As I said, these are just some plums. On my count, we have over 30 of these sources, some for everyone and some for a very tiny number of enthusiasts. Subscribing to them as an individual would cost you dear. Check them all out on our complete list. Hope to see you soon!

Save money round the clock

Save money from your bed with online 'exclusive resources'[Psst, David’s got some more tips. Does the man never sleep?]

OK, you’ve saved money in the library, and you’re renewing online to prevent any chance of paying overdue fines (see Hang about, save cash). Your reading group has cut its costs by borrowing sets of books from Westminster Libraries (see Huddle together and save money)  Where else can you save?

In bed.

Admittedly this only works if you’ve got a laptop or smartphone, or your mouse stretches to the bedside cabinet. Otherwise, you may have to make your savings in a sitting position. What I’m rabbiting on about is the grandly-named Exclusive Resources, part of Westminster Libraries’ 24/7 Library.

These are web-based reference and information databases, and they are exclusive in the sense that you have to be a library member to use them (and prove it by entering your card number if you use them outside a library).

Do they sound a bit dry, rather worthy, meant for someone with a grey beard and a worried expression? Fear not – I have some highly entertaining rabbits in this size 6¾ hat.

First rabbit is Library Press Display. Hmm… not very exciting so far. But give it a go. It has newspapers, in full colour facsimile, from around the world. And they usually pop up on the screen before the print version hits the newsstands. Now it’s more interesting, eh?

For example, if you try LPD mid-morning, find a paper from the USA – the Baltimore Sun, say. Now the good folks of Baltimore, being 5 hours behind us, will be mostly still be tucked up in bed, but the morning edition of the Sun will probably already be on Library Press Display, from the front page splash to the back page feature. You can even do the crossword, although you’ll have to print it off if you want to fill in the answers.

Running reminder: this is all free stuff for library members.
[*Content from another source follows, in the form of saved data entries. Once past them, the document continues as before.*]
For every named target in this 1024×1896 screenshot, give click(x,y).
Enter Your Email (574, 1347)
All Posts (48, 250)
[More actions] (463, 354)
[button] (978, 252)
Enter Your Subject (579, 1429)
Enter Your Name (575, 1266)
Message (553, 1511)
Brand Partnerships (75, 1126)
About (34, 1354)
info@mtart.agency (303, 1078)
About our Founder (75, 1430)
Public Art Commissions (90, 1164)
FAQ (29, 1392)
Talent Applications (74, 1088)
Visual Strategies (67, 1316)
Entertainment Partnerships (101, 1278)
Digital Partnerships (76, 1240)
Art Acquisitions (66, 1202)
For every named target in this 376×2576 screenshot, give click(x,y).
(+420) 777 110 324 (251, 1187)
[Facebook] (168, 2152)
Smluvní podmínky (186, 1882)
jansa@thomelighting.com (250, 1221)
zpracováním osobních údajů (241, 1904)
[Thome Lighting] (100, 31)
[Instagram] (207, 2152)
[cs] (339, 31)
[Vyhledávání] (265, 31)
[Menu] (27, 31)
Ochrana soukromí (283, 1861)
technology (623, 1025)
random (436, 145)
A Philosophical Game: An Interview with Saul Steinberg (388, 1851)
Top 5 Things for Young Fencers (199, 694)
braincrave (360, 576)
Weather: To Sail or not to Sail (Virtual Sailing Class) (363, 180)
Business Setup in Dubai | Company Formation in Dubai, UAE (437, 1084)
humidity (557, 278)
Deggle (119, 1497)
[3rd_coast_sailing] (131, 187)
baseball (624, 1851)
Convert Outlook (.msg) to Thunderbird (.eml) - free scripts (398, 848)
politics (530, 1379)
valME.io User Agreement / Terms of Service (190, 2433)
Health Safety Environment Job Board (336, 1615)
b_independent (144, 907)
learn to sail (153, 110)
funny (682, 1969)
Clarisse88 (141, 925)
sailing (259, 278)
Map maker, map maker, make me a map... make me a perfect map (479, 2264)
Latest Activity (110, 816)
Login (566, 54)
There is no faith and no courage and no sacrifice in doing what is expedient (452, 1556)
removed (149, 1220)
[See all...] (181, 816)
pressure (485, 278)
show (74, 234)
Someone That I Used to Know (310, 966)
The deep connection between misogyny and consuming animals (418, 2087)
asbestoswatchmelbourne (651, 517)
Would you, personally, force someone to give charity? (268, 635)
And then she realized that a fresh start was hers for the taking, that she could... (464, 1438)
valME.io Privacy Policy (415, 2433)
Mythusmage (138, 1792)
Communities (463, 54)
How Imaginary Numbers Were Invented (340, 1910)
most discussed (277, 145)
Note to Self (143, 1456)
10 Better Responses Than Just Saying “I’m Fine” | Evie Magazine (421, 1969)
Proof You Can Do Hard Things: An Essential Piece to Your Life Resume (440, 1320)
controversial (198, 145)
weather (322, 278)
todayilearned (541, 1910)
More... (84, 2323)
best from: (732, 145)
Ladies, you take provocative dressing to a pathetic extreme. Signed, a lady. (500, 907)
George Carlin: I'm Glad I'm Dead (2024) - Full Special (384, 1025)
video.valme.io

Second rabbit – Naxos Music Online. This is music – classical, jazz, folk, blues, nostalgia, pop and rock, and much more – streamed to your computer. Every track that Naxos put on their discs they also put on the website, together with music from scores of other labels.

The disc count is approaching 44,000, and they add an average of 500 discs per month. Make your choice, set it going, and beautiful music accompanies your work or play (as long as you chose well, that is).

At no cost to you – what’s not to like?

Now I’ve given you the ammunition, you can go to the list of Exclusive Resources (always available via the 24/7 Library links all over the website) and shoot your own rabbits.